Apparue dans les années 60, cette technologie s’est démocratisée une trentaine d’années plus tard avec l’apparition de solutions de dictée vocale ou des « kits mains libres » dans l’automobile par exemple. L’amélioration des technologies permet aujourd’hui d’envisager le déploiement de nouveaux services innovants.

 La reconnaissance vocale n’est pas (plus) un gadget. Profitant des avancées en matière d’Intelligence artificielle (IA), cette technologie séduit aujourd’hui de plus en plus d’entreprises.

Pour certains, la reconnaissance vocale est parfois mise au même niveau que la robotique dans les usines : à savoir une technique qui détruit des emplois. En réalité, qu’il s’agisse de la robotique (qui a, elle aussi, bénéficié des avancées obtenues en IA) ou de la reconnaissance vocale, ces deux technologies permettent d’améliorer la productivité des entreprises en fournissant de nouveaux services.
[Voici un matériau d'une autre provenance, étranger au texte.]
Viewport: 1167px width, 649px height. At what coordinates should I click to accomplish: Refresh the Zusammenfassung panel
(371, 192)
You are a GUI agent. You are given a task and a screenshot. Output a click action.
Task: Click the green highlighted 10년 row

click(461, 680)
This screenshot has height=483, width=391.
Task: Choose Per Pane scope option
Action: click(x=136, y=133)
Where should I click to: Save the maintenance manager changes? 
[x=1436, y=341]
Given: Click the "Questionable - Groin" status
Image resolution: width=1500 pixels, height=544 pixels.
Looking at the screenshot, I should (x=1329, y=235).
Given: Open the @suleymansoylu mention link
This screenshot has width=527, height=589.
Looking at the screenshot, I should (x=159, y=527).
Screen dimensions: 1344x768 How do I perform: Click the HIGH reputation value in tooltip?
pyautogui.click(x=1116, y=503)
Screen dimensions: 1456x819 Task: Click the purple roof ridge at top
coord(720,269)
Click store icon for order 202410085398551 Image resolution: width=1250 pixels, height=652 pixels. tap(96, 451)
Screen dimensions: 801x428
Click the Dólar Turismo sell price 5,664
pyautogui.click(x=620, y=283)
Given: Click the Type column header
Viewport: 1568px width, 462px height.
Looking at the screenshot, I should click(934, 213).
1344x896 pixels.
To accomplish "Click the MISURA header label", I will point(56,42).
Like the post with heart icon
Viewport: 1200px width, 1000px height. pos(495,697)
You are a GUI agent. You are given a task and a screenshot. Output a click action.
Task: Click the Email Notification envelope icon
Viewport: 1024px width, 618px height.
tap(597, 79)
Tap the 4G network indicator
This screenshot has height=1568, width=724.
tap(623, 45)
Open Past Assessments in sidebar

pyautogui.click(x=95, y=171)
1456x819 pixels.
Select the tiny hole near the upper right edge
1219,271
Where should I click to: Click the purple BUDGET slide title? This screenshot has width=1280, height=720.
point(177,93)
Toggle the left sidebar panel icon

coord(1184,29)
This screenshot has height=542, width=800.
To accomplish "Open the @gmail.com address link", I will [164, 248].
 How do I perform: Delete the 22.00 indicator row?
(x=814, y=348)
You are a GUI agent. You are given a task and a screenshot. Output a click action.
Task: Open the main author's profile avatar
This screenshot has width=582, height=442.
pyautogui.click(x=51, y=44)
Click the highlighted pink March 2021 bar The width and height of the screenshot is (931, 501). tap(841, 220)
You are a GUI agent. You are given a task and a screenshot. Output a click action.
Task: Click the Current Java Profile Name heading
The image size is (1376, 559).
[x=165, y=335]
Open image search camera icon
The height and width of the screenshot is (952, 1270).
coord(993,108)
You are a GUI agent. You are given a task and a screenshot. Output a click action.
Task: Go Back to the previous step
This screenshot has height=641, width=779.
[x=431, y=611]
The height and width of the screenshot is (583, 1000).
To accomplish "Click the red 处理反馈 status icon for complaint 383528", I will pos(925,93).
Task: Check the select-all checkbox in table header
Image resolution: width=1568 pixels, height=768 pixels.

Des serveurs vocaux pour mieux gérer les appels

Pour les entreprises dont les salariés passent beaucoup d’heures au téléphone (service d’assistance pour la clientèle ou service commercial), les communications sont un poste souvent onéreux. A la suite du déploiement de systèmes de reconnaissance vocale efficients, il est possible de réduire la durée des appels. Le gain résultant peut être très significatif.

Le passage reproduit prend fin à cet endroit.